◆ Task brief: Reproduce the data from the line that has "Image resolution: width=1024" through the line that has "ride-label: SWIFT DESTINY is", both included, substituting "Screenshot dimensions" for "Image resolution" and changing nothing else.

◆ Extracted material:
○ ○ ○
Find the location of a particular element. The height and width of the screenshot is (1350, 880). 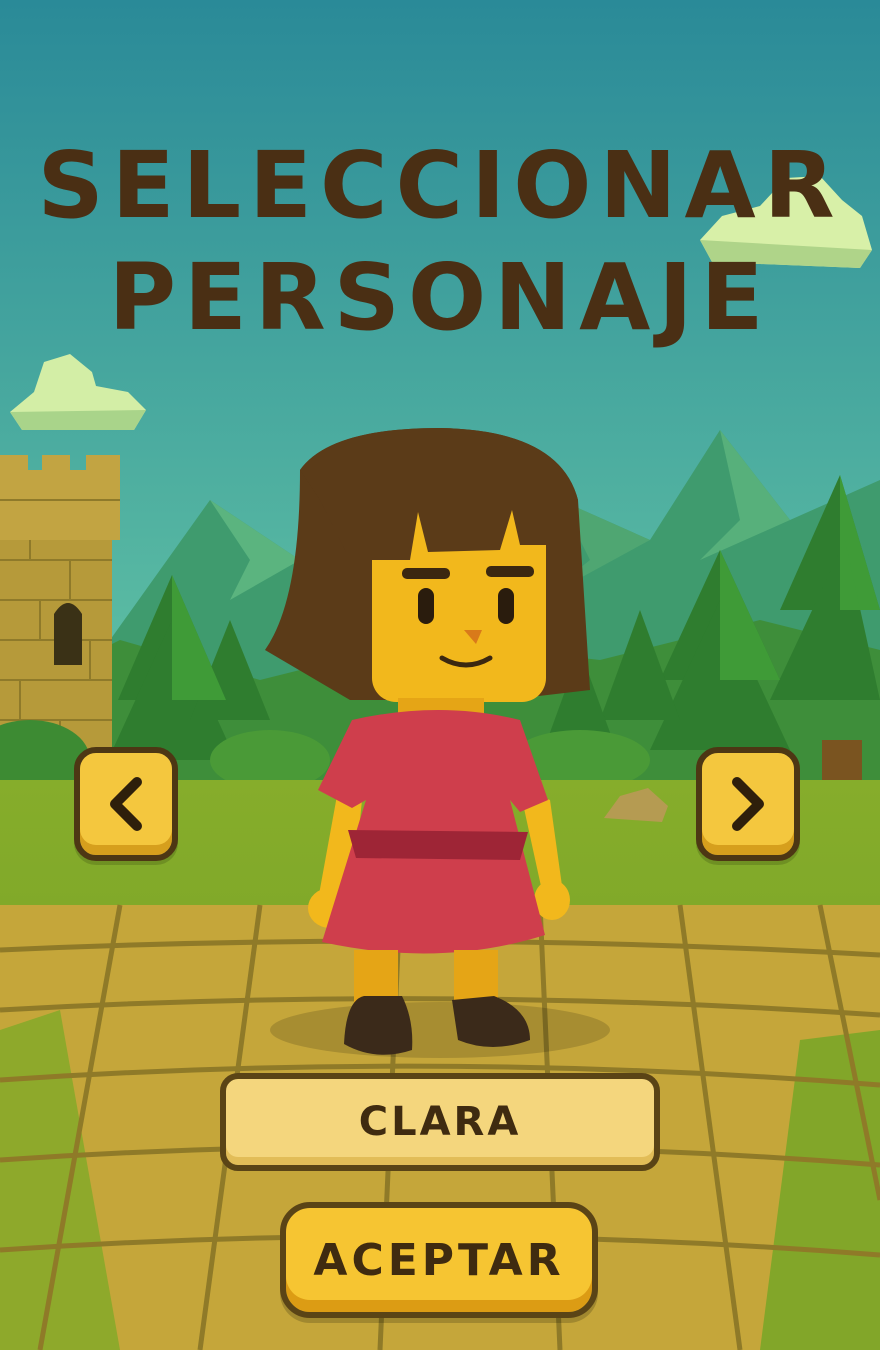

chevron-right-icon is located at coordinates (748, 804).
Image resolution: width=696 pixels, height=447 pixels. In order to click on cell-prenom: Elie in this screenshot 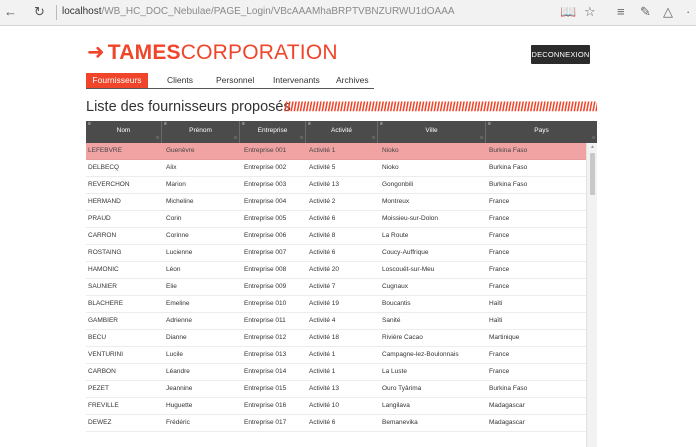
○ ○ ○
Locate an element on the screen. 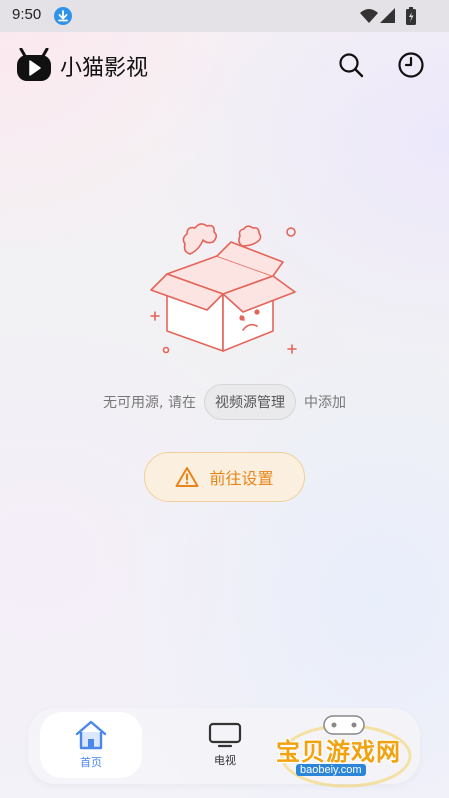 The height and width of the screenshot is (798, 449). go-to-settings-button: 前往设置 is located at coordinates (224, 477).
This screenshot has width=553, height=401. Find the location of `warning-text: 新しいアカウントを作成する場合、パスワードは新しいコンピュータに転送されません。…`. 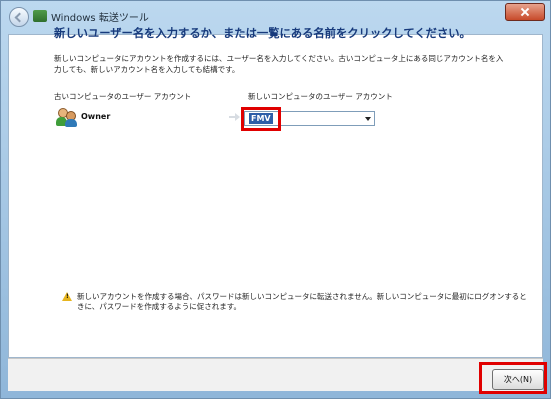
○ ○ ○
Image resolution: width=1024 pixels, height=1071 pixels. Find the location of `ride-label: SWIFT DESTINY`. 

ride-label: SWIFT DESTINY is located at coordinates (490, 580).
○ ○ ○
◆ Response box:
Screenshot dimensions: width=1024 pixels, height=1071 pixels. Find the location of `ride-label: SWIFT DESTINY`. 

ride-label: SWIFT DESTINY is located at coordinates (490, 580).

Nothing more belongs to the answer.